Figure 1. Functional Architecture of the system

 

The basic structure of our functional architecture has not changed significantly over the course of this project. A slight change was made to the format of the input data from the radar. The advanced built-in DSP firmware in the Delphi ESR 2.5 radar unit pre-clusters detected points into tracking targets. However, we found that the in-built clustering method was unreliable and not useful for real-world object tracking . Instead, we choose to obtain detection-level data points from the radar directly and then process them using a Kalman-based filter for object tracking. We found that this method of determining object positions and velocities is more reliable and accurate.

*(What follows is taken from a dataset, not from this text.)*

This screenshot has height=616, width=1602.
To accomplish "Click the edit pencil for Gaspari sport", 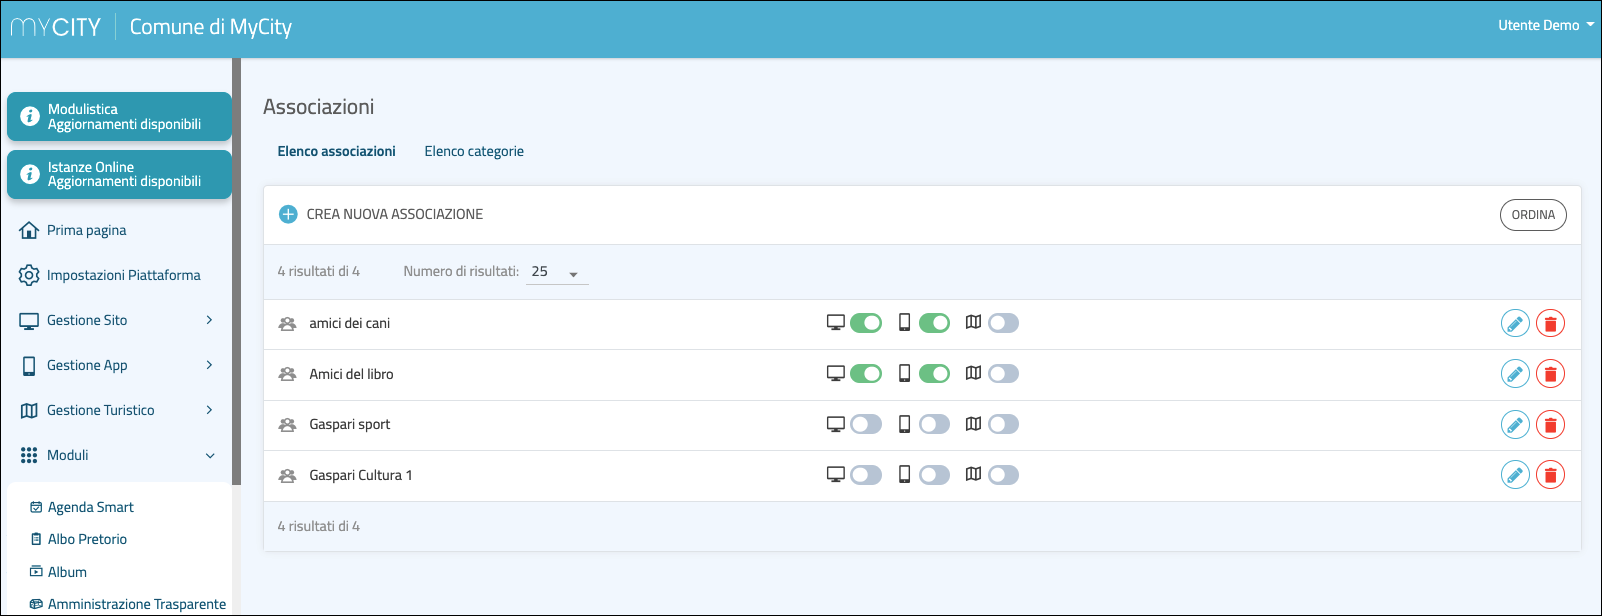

A diagram illustrating the updated functional architecture of our system is shown in Fig. 1 above. Raw data from all our sensors are processed and then used to perceive the vehicle’s surroundings. This process is mainly composed of two steps: data processing, and perception. These steps are explained below.
4.1    Data processing
Our custom stereo vision system uses two identical cameras which are mounted on an aluminum beam at a known baseline distance. We decided to build our own stereo vision setup since we felt that the existing solutions that we could afford did not have the required range or resolution. Our two single-lens, global-shutter CCD cameras are synchronized through the use of either a software or hardware trigger method.

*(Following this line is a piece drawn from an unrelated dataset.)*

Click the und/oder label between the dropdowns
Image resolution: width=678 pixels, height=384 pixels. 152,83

We found that both hardware and software triggering mechanisms work equally well as long as the code runs consistently and without hiccups. When the cameras are triggered, they capture a pair of images taken simultaneously. The streams of data from the radar and the GPS sensors are first parsed to extract the relevant variables and then formatted into a readable,  understandable format. The different sets of data need to be synchronized with each other with respect to time. This is crucial, since specific applications of our system have shown us the importance of using real-time data for reliability. Processed data from the stereo camera and the radar are fused to improve the performance of object detection within 30 meters.
4.2    Perception
In the perception module, tasks can be roughly divided into four categories: detection, classification, tracking, and motion estimation of the test vehicle. The order of the tasks is determined based on their dependencies and prerequisites.
The first task is to detect objects of interest in the scene using the stereo vision data. Second, the detected objects are classified as either vehicles or pedestrians. The system distinguishes between vehicles and pedestrians by extracting features from images. Vehicles are further classified by type – car, bus, truck etc. Labels of these classified objects are displayed in the bounding box video output of our perception system.

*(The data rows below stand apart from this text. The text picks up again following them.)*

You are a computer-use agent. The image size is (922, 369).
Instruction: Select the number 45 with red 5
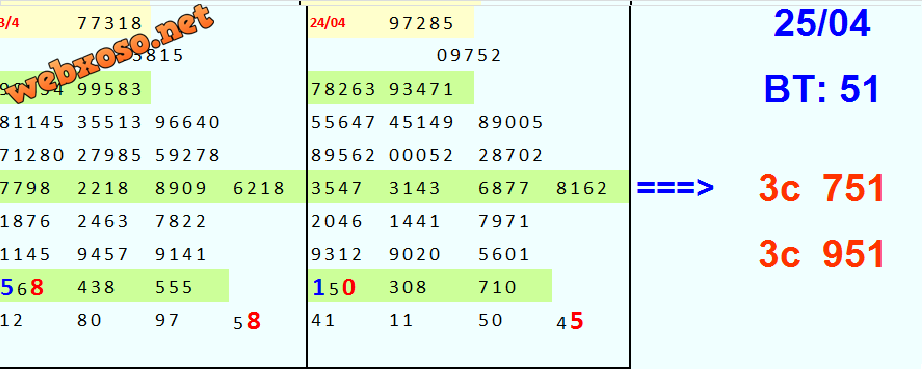[x=570, y=321]
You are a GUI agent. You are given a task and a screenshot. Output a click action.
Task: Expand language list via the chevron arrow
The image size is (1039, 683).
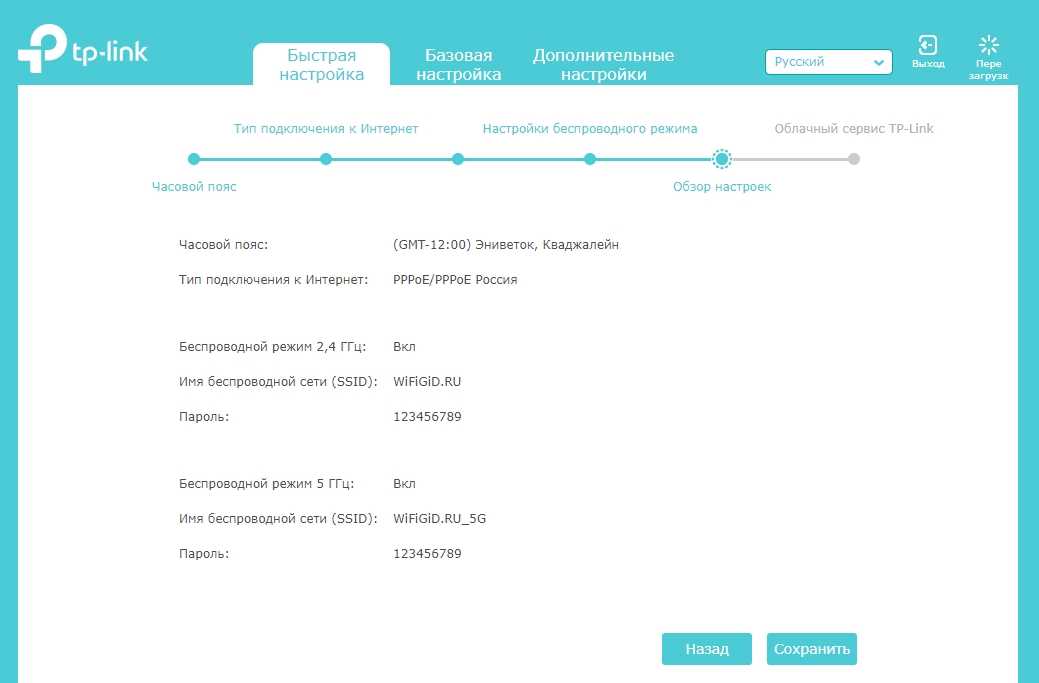(878, 62)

Third, objects that are detected by the stereo vision and radar subsystems are correlated. We use a GPS module to determine our test vehicle’s position and velocity. Matching objects that are found in both subsystems can then have their positions and velocities calculated accurately from the radar and GPS data. By using Multiple Hypothesis Tracking for sensor fusion of the objects detected by both radar and vision, we improve the overall object detection accuracy. We had initially planned to also include object size calculation and predictive tracking of objects in this project; however, we later descoped these features due to time constraints.
The final task involves visualizing the processed and sensor-fused data from our perception system. We display the results from the previous tasks in a meaningful way to the user by showing the detected objects in a 2-D grid  that represents the driving plane.  In addition to displaying the detected objects and their properties, this task involves calculating and presenting the position and velocity of our test car as well (using the processed GPS data).
In summary, raw input data from all the sensors are processed first and synchronized, then a 2-D virtual environment (grid) is recreated based on the combined real-world data. In this environment, objects are detected and classified with labels. Their kinematic and spatial parameters of the objects and the test vehicle are also included. The representation of the driving environment created using the processed and unified data is the final output of our perception system. All the variables can also be used as input by an onboard computer to control the vehicle or to display custom information through the vehicle’s user interface.